Alberto Carlo Gilberto de la Forest de Divonne (1818–1893) was an Italian general who served in the Italian Wars of Independence against the Austrian Empire.

==Biography==
A member of a noble family of count's rank originally from Savoy, Albert was the son of Cyrille de la Forest Divonne and his wife, Elise de Fontette.
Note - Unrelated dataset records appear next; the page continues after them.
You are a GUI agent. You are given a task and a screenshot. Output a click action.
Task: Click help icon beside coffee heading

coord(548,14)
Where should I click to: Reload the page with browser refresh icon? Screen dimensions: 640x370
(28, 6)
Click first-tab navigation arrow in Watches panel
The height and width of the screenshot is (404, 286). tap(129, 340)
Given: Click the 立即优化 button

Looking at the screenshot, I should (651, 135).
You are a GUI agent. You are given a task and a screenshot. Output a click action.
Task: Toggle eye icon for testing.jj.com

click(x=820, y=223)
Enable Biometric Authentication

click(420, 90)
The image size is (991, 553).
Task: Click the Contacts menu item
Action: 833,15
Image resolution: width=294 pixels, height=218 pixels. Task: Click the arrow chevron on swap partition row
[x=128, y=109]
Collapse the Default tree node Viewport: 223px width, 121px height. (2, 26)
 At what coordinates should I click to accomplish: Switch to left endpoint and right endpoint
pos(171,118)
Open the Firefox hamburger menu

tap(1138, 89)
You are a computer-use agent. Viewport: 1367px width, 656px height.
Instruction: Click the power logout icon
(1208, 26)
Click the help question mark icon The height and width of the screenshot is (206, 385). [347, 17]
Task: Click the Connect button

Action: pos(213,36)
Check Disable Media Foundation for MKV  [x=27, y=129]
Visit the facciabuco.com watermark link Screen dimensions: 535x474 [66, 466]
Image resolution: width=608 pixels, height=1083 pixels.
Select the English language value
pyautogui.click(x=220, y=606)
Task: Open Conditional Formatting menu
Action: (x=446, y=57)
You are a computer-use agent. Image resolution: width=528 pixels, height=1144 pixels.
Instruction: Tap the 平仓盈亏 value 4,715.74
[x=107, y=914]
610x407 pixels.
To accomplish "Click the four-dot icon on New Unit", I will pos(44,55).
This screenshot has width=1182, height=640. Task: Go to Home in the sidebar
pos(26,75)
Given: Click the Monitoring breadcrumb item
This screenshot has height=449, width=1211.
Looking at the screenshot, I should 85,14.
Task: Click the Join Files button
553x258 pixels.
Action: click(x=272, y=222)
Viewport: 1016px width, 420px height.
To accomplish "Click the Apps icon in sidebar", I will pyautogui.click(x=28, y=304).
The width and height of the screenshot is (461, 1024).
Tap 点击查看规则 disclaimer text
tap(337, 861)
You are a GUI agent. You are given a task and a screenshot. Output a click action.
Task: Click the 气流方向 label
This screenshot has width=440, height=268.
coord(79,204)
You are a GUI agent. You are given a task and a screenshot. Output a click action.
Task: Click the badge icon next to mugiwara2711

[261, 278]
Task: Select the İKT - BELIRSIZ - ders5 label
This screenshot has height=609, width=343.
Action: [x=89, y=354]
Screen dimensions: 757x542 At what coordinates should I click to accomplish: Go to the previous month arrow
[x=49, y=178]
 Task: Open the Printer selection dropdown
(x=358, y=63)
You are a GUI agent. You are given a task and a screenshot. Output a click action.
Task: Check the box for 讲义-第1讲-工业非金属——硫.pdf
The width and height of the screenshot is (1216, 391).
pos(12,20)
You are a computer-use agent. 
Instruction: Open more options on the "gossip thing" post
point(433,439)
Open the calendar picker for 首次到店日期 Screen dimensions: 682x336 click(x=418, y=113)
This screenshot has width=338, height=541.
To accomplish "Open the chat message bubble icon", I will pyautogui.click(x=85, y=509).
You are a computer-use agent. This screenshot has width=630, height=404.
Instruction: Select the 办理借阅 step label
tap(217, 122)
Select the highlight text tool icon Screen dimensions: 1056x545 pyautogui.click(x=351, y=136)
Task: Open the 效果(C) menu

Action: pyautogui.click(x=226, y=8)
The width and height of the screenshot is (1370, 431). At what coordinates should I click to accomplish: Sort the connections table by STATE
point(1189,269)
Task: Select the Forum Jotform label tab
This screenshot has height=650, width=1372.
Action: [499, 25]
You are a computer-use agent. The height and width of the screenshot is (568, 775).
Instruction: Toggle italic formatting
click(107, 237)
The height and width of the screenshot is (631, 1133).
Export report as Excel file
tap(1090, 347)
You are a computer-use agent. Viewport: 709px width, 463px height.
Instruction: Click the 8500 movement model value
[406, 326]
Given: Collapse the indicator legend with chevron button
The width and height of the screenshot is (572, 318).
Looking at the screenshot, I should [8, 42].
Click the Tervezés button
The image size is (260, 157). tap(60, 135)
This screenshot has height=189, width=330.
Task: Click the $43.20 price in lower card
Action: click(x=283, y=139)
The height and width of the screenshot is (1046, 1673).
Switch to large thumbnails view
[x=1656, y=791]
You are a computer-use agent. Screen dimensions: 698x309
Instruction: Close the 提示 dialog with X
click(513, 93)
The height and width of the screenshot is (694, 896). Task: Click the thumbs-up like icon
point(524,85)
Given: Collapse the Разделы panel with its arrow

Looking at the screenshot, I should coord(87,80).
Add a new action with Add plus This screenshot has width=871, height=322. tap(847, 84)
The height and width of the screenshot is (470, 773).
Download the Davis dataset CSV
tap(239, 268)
Later he migrated to Piedmont with his family and was in the Kingdom of Sardinia and Alberto was able to attend the Military Academy of Turin and thus become part of the Royal Sardinian army. Having become the first page of King Carlo Alberto, in 1859 he took part in the Second Italian War of Independence with the rank of squadron leader of the cavalrymen of Aosta, distinguishing himself in the Battle of Montebello and in that of San Martino, actions following which he was promoted to rank of lieutenant colonel and obtained the command of the cavalrymen of Monferrato as well as being awarded the Legion of Honor by the allied French government.

Alberto became a permanently naturalized Italian in 1870, he obtained from King Umberto I the recognition of the title of count that his family had already carried in France since the 18th century.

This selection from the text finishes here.